_Objective_
Copy the following lines verbatim from the material, beginning at the line containing "Given: Click the help" and ending after the line containing "This screenshot has height=578, width=1024.".

++++ Supplied material ++++

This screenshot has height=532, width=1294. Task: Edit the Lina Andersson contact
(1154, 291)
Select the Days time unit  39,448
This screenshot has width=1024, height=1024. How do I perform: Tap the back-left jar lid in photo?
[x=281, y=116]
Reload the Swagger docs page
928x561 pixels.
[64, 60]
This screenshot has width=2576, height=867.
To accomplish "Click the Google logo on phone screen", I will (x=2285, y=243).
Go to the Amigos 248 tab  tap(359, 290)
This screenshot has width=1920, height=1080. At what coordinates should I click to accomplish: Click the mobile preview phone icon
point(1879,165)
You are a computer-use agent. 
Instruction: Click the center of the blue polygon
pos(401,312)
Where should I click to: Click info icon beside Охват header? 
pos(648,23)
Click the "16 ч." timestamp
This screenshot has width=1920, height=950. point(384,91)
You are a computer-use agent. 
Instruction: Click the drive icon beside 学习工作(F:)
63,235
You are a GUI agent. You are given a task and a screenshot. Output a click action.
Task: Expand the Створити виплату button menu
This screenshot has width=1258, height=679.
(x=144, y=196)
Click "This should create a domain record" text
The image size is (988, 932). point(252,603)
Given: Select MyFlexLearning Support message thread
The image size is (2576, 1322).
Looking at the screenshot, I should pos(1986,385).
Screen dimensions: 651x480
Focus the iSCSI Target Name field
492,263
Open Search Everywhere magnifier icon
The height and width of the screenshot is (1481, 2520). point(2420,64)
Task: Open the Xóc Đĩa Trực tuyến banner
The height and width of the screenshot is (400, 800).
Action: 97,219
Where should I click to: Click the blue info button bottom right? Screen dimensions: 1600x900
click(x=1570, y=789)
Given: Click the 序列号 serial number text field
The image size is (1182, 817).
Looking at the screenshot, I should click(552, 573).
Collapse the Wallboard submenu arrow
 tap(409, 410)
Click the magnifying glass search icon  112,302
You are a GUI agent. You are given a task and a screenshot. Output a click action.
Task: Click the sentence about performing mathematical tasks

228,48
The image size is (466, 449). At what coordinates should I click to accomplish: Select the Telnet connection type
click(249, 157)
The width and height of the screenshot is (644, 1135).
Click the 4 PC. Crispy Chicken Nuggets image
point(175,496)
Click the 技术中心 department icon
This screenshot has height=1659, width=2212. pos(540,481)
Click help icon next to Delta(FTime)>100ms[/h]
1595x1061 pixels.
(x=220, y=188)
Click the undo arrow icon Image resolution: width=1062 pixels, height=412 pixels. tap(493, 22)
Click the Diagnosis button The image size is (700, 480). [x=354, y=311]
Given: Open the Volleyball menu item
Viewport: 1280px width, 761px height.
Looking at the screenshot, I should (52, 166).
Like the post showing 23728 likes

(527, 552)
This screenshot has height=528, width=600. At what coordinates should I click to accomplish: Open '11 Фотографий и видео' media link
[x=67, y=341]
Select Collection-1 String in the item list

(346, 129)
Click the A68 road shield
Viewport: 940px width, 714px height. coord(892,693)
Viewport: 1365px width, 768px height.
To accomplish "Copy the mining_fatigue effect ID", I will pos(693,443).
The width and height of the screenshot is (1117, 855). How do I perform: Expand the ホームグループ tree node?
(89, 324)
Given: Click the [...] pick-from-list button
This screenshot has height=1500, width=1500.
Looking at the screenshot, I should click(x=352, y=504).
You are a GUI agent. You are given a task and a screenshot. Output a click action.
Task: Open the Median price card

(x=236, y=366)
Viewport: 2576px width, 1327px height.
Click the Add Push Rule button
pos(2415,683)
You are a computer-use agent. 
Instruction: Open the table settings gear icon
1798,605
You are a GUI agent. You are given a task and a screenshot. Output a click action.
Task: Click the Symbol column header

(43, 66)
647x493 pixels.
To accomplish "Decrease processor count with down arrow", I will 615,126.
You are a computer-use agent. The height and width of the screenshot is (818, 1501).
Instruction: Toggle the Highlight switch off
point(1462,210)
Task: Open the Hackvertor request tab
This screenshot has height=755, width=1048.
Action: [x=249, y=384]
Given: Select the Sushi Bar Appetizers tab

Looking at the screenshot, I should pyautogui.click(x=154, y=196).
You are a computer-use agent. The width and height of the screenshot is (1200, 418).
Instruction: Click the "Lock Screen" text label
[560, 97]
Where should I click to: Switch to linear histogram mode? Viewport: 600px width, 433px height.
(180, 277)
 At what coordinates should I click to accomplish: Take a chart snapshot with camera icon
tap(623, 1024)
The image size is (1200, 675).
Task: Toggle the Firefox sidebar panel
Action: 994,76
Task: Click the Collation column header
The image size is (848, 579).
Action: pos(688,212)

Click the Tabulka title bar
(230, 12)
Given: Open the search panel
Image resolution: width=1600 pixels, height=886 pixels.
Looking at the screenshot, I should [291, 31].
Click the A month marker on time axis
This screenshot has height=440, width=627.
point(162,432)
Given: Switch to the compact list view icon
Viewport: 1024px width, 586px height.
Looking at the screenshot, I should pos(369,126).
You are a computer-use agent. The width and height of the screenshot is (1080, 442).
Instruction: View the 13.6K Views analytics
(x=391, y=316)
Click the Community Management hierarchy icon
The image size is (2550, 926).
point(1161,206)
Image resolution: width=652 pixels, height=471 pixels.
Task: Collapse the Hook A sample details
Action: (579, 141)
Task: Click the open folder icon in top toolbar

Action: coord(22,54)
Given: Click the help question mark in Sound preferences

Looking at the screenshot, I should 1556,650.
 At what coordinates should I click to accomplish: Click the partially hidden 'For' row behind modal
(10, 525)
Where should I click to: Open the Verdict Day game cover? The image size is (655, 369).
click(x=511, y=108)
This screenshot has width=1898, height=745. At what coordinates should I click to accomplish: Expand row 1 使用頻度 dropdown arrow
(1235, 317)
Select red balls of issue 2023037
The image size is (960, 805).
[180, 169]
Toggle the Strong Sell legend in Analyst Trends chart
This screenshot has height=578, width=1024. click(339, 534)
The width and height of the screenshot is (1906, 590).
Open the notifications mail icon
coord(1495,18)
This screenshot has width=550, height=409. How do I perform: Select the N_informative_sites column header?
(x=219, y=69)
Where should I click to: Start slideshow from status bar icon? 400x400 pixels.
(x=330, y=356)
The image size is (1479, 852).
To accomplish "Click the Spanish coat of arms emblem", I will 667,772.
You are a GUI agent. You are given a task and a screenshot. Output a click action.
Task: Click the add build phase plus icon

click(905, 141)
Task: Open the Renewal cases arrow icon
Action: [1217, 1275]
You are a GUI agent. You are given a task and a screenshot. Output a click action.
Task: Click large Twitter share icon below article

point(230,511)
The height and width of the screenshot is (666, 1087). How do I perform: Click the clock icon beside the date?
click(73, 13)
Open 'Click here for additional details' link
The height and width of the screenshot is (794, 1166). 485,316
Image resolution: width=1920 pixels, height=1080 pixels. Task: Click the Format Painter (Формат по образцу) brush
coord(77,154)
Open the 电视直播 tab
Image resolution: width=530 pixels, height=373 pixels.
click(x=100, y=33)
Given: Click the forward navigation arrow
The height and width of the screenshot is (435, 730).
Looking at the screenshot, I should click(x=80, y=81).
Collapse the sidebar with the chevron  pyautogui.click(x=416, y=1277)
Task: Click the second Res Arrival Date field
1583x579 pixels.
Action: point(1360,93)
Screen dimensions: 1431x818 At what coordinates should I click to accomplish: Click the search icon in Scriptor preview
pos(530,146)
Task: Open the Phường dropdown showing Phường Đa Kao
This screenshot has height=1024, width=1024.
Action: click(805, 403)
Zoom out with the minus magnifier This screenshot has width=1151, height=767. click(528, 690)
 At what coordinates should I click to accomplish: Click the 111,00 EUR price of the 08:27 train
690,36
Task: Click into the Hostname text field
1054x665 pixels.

++++

_Solution for this problem_
Given: Click the help question mark in Sound preferences

Looking at the screenshot, I should 1556,650.
 At what coordinates should I click to accomplish: Click the partially hidden 'For' row behind modal
(10, 525)
Where should I click to: Open the Verdict Day game cover? The image size is (655, 369).
click(x=511, y=108)
This screenshot has width=1898, height=745. At what coordinates should I click to accomplish: Expand row 1 使用頻度 dropdown arrow
(1235, 317)
Select red balls of issue 2023037
The image size is (960, 805).
[180, 169]
Toggle the Strong Sell legend in Analyst Trends chart
This screenshot has height=578, width=1024. click(339, 534)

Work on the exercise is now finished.